Introduced in 1977 and deployed in combat for the first time during Desert Storm, the Warthog wiped out 900 Iraqi tanks and thousands of military vehicles and artillery pieces. It’s been a staple in the U.S. Air Force arsenal ever since. The Warthog is expected to stick around until 2028.









Nice shots. Every air show I have ever attended has drawn a tear from me while I stood there watching in complete awe. This is real America unlike what the left protrays as their America-i.e. OWS, Che shirts, crony capitalism and cradle to grave government largesse.

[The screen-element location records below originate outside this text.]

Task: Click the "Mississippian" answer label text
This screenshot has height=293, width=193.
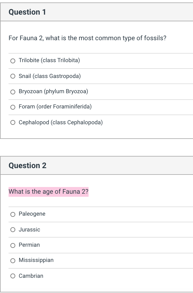Action: pos(36,260)
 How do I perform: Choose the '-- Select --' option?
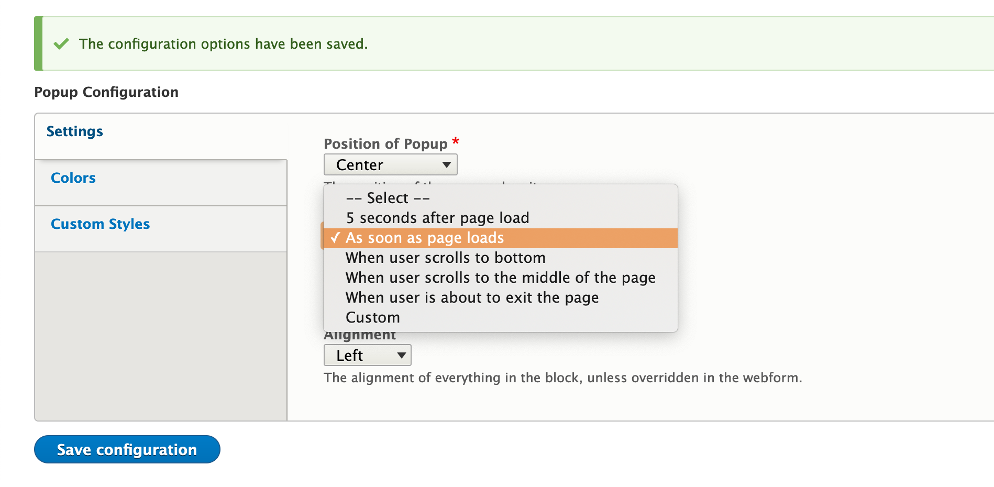point(388,198)
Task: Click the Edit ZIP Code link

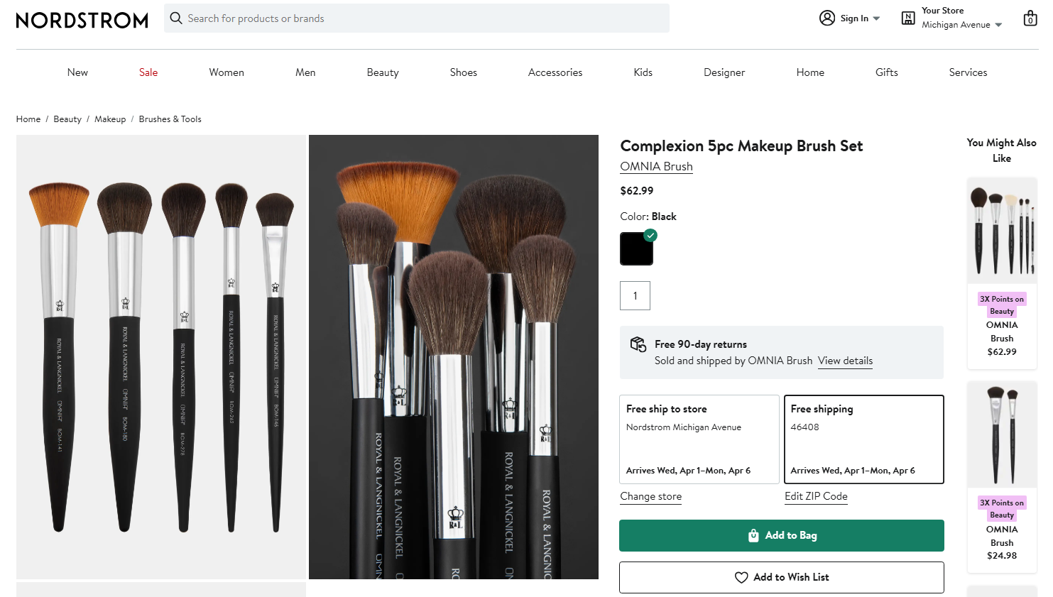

To think that the Blue Angel’s pilots and the other demonstration pilots have flown in combat to protect our nation and us is the epitome of heroism and patriotism.
As for eventually having to pay for their performance-not a problem.
great post. I saw the Blue Angels the week before this show at Randolph AFB in San Antonio. Helluva great show. I got to shake hands with one of the Doolittle Raiders and take the kids through some great USAF cargo planes–c130, C5 and C17. They also got to look into the bomb bay of the B1. A great show and the Blue Angels are an extraordinary crew of professionals in every way. Loved it.
Even with budget cuts, the Blue Angels aren’t likely to be going anywhere. They’ve been the Navy’s best recruitment tool for years. Although, with the repeal of DADT, they may be forced to paint one pink.
Rather miss my office at an old job at MCAS Beaufort. Windows facing an F/A-18 flight line. Best view of any civilian job I’ve ever had. Sure, it could get a little noisy…but it was good noise.
I was stationed at MCAS Bft 1999-2003. I too miss the sound of Hornets spooling up. There was a sign, on the approach to the main gate I think, that said “the sound of freedom”. Said sound was distracting as hell on Parris Island.
That’s about the timeframe I was there as well, over in the NADEP area.